A strength of the book is the inclusion of therapeutic failures. Its use in abstinence programs with drug abusers has not been successful. However, the hope is expressed that relapse prevention may benefit from IPT because of its proven efficacy with the social stressors known to predict relapse. Another strength is the advice on problems of and impediments to progress that may be encountered on the way to recovery. For example, with the adolescent depressed patient, sections on non-nuclear families, assaultive patients, school refusal, substance abuse, sexual abuse and learning disabilities are provided.
The volume details trials, work in progress and aspirations in various stages of formulation. Each chapter includes, for evaluation of the empirical research, analysis of response predictors, maintenance improvement, comparison with outcome from other therapies and the careful defining of the elements of the therapy to determine relative efficacy. What is not included is information to determine efficacy using an intention-to-treat model. Because individuals have the right to drop out of therapeutic trials if they are not satisfied with progress, the often hardy souls who remain and show marked improvement in some trials can create a false impression of efficacy.

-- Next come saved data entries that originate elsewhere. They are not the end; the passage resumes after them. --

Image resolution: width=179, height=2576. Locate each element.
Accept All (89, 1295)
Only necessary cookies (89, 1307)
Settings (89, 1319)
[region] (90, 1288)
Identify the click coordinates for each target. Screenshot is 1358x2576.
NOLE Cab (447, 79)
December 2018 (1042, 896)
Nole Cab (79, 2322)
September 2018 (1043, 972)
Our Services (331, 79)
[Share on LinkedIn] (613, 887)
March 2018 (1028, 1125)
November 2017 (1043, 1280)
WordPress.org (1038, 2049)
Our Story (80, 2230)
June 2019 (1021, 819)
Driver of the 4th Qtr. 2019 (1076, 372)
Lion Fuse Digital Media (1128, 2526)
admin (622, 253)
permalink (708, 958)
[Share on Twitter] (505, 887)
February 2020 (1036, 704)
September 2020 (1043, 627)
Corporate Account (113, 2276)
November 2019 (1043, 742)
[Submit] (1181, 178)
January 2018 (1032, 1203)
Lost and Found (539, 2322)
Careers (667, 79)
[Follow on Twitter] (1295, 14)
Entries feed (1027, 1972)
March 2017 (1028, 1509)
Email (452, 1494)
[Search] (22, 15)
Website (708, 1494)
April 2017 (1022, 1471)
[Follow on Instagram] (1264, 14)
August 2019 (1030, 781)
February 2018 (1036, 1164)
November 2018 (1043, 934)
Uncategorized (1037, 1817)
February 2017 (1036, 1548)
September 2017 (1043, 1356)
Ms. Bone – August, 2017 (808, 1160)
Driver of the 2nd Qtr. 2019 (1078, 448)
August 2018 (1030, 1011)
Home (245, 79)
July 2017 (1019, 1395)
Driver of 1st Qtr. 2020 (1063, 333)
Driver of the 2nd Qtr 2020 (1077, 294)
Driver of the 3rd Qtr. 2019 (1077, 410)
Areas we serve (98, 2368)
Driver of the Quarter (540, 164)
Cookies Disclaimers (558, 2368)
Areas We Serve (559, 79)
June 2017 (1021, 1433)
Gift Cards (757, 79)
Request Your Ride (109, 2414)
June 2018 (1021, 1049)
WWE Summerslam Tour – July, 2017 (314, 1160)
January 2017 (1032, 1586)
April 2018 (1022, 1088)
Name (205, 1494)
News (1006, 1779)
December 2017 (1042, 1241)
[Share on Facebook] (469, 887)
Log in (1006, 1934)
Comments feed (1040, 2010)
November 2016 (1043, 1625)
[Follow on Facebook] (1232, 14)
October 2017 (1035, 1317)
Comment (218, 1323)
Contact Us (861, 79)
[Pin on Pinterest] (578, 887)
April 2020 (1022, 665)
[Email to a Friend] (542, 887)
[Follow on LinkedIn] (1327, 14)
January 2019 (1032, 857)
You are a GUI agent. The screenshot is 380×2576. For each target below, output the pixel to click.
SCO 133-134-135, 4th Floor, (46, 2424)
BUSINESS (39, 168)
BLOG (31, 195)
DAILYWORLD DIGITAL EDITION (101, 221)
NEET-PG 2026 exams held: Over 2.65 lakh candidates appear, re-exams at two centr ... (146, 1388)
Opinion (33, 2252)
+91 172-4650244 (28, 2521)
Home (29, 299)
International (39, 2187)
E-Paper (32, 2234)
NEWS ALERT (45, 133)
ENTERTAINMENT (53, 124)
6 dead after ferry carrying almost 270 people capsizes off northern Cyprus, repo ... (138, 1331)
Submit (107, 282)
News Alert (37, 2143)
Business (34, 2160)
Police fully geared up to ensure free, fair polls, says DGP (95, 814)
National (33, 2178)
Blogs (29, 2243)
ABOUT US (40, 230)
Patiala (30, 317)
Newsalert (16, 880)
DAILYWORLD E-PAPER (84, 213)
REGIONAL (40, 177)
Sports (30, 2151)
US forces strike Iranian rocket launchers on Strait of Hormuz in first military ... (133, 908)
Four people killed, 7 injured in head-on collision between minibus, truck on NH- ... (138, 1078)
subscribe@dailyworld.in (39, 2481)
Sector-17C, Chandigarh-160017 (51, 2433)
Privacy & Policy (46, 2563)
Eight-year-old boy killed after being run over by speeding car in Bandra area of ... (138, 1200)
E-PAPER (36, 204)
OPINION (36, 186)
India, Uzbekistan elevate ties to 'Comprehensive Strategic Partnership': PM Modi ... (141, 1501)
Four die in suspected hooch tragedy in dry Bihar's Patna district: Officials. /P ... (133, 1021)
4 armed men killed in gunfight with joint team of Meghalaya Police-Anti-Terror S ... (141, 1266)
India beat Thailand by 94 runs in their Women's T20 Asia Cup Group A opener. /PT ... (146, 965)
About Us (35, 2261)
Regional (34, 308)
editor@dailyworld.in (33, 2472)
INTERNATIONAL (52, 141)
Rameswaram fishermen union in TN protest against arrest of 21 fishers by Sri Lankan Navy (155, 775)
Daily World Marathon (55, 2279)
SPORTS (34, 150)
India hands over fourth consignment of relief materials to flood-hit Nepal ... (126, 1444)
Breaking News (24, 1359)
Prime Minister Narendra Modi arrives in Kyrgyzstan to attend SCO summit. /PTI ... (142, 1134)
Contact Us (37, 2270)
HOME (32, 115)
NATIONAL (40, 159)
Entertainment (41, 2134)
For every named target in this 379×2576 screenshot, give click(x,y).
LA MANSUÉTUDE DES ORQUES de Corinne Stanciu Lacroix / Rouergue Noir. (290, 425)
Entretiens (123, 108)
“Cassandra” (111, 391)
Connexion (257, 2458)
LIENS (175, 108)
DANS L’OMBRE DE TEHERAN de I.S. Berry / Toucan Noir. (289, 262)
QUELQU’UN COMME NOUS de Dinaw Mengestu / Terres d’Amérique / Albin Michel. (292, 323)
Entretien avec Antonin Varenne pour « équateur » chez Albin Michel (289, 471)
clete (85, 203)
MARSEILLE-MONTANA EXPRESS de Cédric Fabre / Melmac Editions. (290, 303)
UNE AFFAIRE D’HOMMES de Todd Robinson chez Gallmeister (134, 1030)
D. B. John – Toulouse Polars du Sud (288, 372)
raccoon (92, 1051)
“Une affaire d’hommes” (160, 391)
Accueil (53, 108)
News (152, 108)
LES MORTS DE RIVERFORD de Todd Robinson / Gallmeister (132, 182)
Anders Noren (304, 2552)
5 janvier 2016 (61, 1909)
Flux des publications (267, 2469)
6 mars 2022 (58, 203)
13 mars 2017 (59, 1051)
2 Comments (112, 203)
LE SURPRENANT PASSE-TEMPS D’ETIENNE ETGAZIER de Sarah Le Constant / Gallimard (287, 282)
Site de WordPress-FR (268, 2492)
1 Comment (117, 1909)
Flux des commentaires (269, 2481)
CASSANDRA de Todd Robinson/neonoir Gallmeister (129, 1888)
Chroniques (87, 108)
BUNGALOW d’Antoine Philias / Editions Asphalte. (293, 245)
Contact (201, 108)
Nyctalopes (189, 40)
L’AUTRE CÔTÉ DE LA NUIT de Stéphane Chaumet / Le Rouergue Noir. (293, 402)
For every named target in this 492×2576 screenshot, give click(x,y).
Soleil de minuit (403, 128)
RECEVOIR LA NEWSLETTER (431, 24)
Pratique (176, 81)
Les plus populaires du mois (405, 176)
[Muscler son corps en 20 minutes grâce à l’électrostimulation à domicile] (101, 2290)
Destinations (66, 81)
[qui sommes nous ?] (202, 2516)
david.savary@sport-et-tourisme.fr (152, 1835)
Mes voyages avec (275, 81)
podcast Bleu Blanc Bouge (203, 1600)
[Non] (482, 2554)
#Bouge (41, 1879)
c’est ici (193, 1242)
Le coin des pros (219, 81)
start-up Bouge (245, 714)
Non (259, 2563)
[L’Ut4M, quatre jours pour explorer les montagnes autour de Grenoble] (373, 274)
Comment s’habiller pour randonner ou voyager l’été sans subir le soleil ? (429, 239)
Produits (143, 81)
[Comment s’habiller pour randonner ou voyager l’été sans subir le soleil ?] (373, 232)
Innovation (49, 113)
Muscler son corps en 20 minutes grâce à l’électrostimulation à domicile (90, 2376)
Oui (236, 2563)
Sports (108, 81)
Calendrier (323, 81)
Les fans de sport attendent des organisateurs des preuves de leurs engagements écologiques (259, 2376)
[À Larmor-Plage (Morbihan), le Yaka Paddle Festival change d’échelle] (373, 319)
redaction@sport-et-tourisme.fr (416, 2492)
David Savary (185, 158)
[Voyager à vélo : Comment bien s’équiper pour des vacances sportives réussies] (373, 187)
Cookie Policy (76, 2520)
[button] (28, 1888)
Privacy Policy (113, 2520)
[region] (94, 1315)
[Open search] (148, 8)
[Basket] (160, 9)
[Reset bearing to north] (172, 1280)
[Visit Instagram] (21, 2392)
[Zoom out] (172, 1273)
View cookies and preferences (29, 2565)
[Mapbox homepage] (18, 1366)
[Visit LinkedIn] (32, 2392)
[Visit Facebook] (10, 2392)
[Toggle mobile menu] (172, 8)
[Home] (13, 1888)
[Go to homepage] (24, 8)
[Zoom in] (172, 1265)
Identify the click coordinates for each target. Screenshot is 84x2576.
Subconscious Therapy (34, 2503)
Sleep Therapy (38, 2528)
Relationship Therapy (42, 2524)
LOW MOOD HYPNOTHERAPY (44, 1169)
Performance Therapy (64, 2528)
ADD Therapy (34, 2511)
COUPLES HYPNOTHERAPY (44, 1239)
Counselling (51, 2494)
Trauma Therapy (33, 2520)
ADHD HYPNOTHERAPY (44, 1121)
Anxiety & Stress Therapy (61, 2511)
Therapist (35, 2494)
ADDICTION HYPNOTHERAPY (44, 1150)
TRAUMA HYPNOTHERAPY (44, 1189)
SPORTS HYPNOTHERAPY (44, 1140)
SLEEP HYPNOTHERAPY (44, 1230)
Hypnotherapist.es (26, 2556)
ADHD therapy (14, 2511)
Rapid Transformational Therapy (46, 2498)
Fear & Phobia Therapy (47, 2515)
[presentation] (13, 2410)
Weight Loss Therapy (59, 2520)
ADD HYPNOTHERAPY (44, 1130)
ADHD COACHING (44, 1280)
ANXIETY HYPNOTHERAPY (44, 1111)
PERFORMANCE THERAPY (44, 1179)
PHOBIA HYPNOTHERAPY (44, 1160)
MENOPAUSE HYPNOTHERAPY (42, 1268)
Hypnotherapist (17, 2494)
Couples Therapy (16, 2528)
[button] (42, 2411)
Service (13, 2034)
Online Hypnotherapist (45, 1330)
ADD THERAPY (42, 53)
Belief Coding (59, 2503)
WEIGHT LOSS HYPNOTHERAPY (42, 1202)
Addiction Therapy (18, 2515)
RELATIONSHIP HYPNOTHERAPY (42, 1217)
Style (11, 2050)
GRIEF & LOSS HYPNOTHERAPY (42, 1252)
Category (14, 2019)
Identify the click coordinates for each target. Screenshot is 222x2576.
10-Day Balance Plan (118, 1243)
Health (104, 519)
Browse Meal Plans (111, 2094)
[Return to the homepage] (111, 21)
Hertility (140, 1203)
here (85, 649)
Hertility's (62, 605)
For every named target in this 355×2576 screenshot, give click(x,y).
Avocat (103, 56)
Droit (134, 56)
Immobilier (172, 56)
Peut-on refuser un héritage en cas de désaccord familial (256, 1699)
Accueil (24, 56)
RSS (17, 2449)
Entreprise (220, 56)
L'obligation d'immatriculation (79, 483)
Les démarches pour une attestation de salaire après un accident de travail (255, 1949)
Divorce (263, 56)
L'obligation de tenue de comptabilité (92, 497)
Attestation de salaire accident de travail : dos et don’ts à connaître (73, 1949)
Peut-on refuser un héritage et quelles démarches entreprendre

The remainder, who ‘failed the treatment’, often are not included in evaluation. While some work has been done in predicting those who do not remain in therapy, the switch to the intention-to-treat model would enable us to derive more information about the relative benefits for all who are offered it, to all who fulfill criteria for a specific disorder but who, in fact, may have individual characteristics that prevent full application of the therapy to them. We need to be able to recognise them and develop therapies more suited to them.
The way abbreviations are used throughout the book discourages dipping, as it often means a backwards search looking for an abbreviation's first reference. Little fat would have been added to this slim book if abbreviations had been limited to the most obvious, such as IPT. The difficulty with abbreviations occurs also with sections where the headings may lead the reader to expect information that, again, will only be revealed by reading backwards. The reader is enjoined to read each chapter from the start.
In summary, Interpersonal Psychotherapy is an easy read that encourages the reader not only to learn about its usefulness in clinical practice but also to consider the foundations of belief in the effectiveness of whatever may be his or her own usual therapeutic practices. To be challenged and to challenge ourselves can only help our patients. This volume should assist us.